Многие отзывы начинались с традиционного «разбора» героев. Чеховские персонажи в него явно не укладывались. Отсюда делались выводы о том, что герои неправдоподобны, что это «коллекция пошляков, глупцов или уродов» («Русские ведомости», 1896, 27 октября, № 297), что они остаются «наполовину загадкой» для публики (там же, 1897, 3 октября, № 273). Удивление вызывали чеховские способы обрисовки персонажей при помощи повторяющихся в их речах тем, или лейтмотивов (особенно много нареканий вызвал Медведенко со своими разговорами о жалованье). Этот прием казался нарочитым и «утрированным» («Киевское слово», 1896, 14 ноября, № 3177), квалифицировался как «лубочный» («Московские ведомости», 1897, 2 января, № 2), его истоки Н. А. Селиванов возводил к «Осколкам» («Новости и Биржевая газета», 1896, 19 октября, № 289), а А. Р. Кугель – одновременно к лейтмотивам Вагнера и немецкой оперетке («Петербургская газета», 1896, 19 октября, № 289).

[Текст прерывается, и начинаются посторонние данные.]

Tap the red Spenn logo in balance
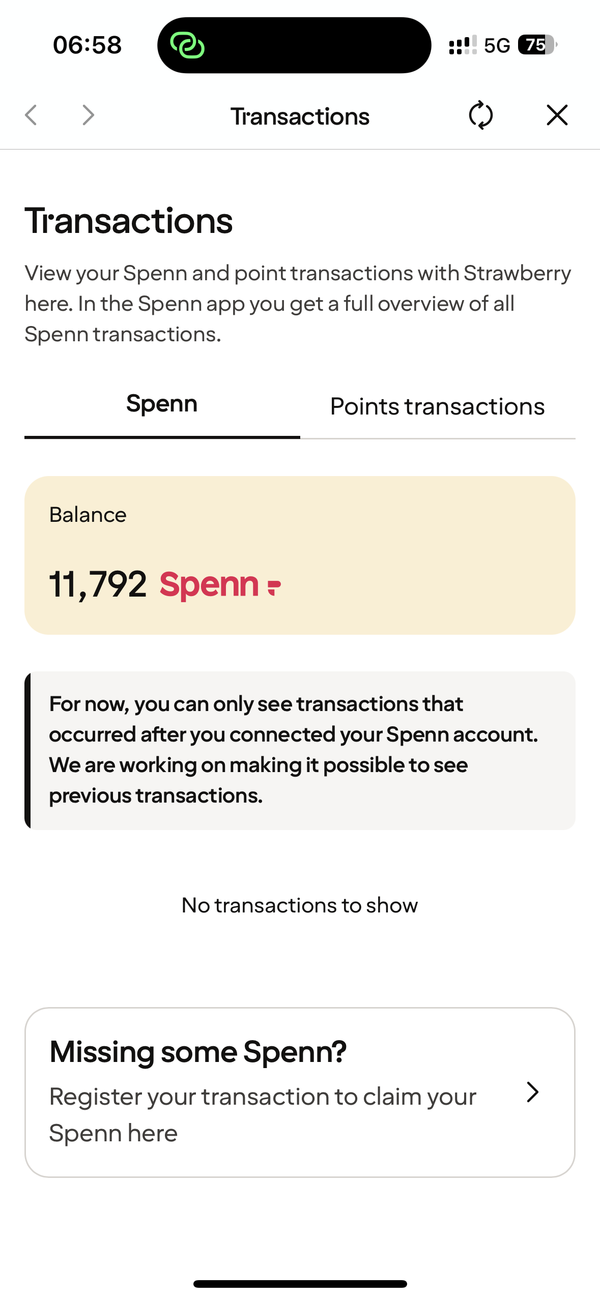600x1300 pixels. pyautogui.click(x=220, y=584)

Вызывали нарекания и некоторые резкие детали в характеристике персонажей – и в этом ряду прежде всего нюхающая табак Маша: «Маша <…> молода, но нюхает табак, как инвалид солдат, и пьет водку, как сапожник» («Петербургский листок», 1896, 19 октября, № 289). «С какой стати молодая девушка нюхает табак и пьет водку?» («Петербургская газета», 1896, 19 октября, № 289).
В качестве недостатка воспринималась та особенность чеховской манеры, которая позже расценивалась как одна из основных и новаторских – расчет на активность, «сотворчество» читателя; эта особенность рассматривалась как «чрезмерное требование работы фантазии не только от читателя, но и от слушателя» («Московские ведомости», 1897, 2 января, № 2).

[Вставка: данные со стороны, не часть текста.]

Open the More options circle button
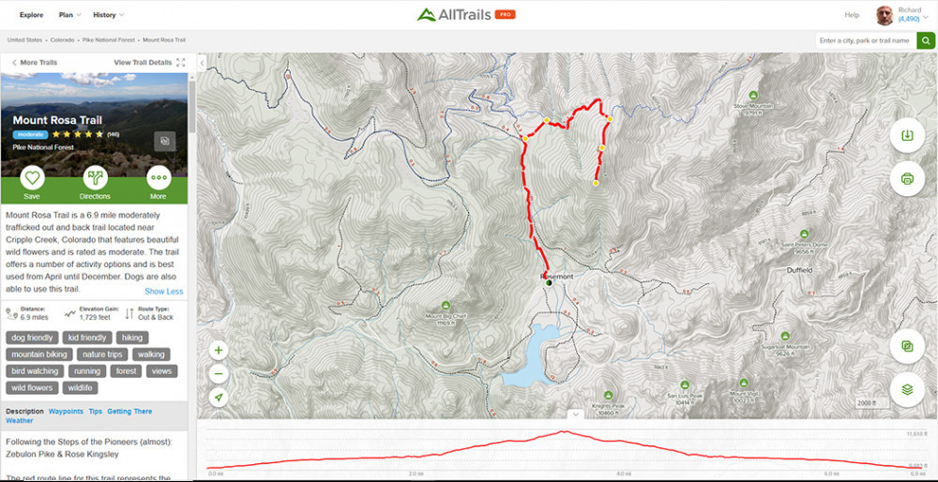 click(x=159, y=177)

Как слабость «сценической техники» автора расценивалась такая существенная черта чеховской драматургии, как «снижение» традиционных театральных эффектов и перенесение событий за пределы сценической площадки: «Эффект выстрела – весьма трагический момент – тоже ослаблен неуместной ложью доктора, объявляющего, что это разорвало бутылку с эфиром» (Я. <И. И. Ясинский>. Письма из партера. – «Биржевые ведомости», 1896, 18 октября, № 288). «Вообще же в них <пьесах Чехова> слишком мало действия, а то действие, которое есть, происходит где-то за кулисами» (Скриба <Е. А. Соловьев>. Пьесы г. Чехова. – «Новости и Биржевая газета», 1897, 10 июля, № 187).

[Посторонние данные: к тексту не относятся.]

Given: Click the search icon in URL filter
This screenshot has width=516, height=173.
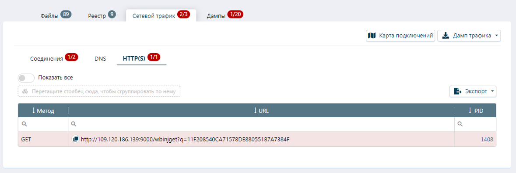Looking at the screenshot, I should (74, 124).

Недоумение вызывало отсутствие в чеховской пьесе прямо обозначенных мотивировок взаимоотношений персонажей, сюжетно-фабульного движения, которое вело бы к «определенной» развязке, выражало бы «ясную» мысль. «Вся беда в том, – писал известный театральный критик А. Р. Кугель, – что г. Чехов едва ли знает, к чему он все рассказывает». Этот тезис расчленяется затем на целую серию предложенных пьесе вопросов: «Почему беллетрист Тригорин живет при пожилой актрисе? Почему он ее пленяет? Почему чайка в него влюбляется? Почему актриса скупая? Почему сын ее пишет декадентские пьесы? Зачем старик в параличе? Для чего на сцене играют в лото и пьют пиво? <…> Я не знаю, что всем этим хотел сказать г. Чехов, ни того, в какой органической связи все это состоит, ни того, в каком отношении находится вся эта совокупность лиц, говорящих остроты, изрекающих афоризмы, пьющих, едящих, играющих в лото, нюхающих табак, к драматической истории бедной чайки» («Петербургская газета», 1896, 19 октября, № 289).
В последнем отзыве уже слышится главное обвинение, которое предъявлялось Чехову-драматургу начиная с «Иванова», – наличие в его пьесах «лишних», не связанных с основными событиями персонажей, эпизодов, деталей. «На сцене толпится много лиц, почти совершенно не связанных с действием пьесы <…> Все эти лица, составляющие фон пьесы, задуманы недурно, но благодаря тому, что автор не сумел связать их с действием, остаются почти не обрисованными…» (И. А. Новая пьеса Чехова. Письмо из Петербурга. – «Новое обозрение», Тифлис, 1896, 2 ноября, № 4412). Об этом же писал обозреватель «Новостей»: «Его пьесы местами растянуты, местами в них ведутся совершенно ненужные разговоры» («Новости и Биржевая газета», 1897, 10 июля, № 187).